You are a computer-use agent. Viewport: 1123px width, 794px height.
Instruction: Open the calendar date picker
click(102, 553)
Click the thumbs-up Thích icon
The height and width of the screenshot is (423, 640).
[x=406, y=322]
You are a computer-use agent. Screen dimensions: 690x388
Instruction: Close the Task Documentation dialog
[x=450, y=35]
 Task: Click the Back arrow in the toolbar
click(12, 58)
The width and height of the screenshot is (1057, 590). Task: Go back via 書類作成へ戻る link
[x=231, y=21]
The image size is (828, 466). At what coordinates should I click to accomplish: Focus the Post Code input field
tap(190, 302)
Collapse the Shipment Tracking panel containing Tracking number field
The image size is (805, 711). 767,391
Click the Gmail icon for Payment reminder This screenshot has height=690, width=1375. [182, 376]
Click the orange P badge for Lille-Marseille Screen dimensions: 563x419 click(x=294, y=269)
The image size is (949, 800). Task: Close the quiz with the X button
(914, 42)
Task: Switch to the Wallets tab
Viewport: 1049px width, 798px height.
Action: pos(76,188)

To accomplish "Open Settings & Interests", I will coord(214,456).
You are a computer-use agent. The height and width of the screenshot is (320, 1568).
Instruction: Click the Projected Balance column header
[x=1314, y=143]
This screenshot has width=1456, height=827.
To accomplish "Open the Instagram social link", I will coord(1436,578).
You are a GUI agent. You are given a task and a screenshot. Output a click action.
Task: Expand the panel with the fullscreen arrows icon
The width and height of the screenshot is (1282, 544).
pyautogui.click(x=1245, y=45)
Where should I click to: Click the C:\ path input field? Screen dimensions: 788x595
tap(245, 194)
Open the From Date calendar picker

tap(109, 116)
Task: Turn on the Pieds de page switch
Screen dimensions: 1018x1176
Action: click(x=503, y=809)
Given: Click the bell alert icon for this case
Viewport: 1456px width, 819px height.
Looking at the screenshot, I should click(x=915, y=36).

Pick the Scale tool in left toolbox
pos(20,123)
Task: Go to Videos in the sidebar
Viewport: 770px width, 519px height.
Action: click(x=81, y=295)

──────

--- WHAT YOU WILL DO ---
The first line of the records begins the span, and the line containing "Task: Switch to the Wallets tab" ends it. Reproduce that span exactly, both ends included.

--- FINAL ANSWER ---
You are a computer-use agent. Viewport: 1123px width, 794px height.
Instruction: Open the calendar date picker
click(102, 553)
Click the thumbs-up Thích icon
The height and width of the screenshot is (423, 640).
[x=406, y=322]
You are a computer-use agent. Screen dimensions: 690x388
Instruction: Close the Task Documentation dialog
[x=450, y=35]
 Task: Click the Back arrow in the toolbar
click(12, 58)
The width and height of the screenshot is (1057, 590). Task: Go back via 書類作成へ戻る link
[x=231, y=21]
The image size is (828, 466). At what coordinates should I click to accomplish: Focus the Post Code input field
tap(190, 302)
Collapse the Shipment Tracking panel containing Tracking number field
The image size is (805, 711). 767,391
Click the Gmail icon for Payment reminder This screenshot has height=690, width=1375. [182, 376]
Click the orange P badge for Lille-Marseille Screen dimensions: 563x419 click(x=294, y=269)
The image size is (949, 800). Task: Close the quiz with the X button
(914, 42)
Task: Switch to the Wallets tab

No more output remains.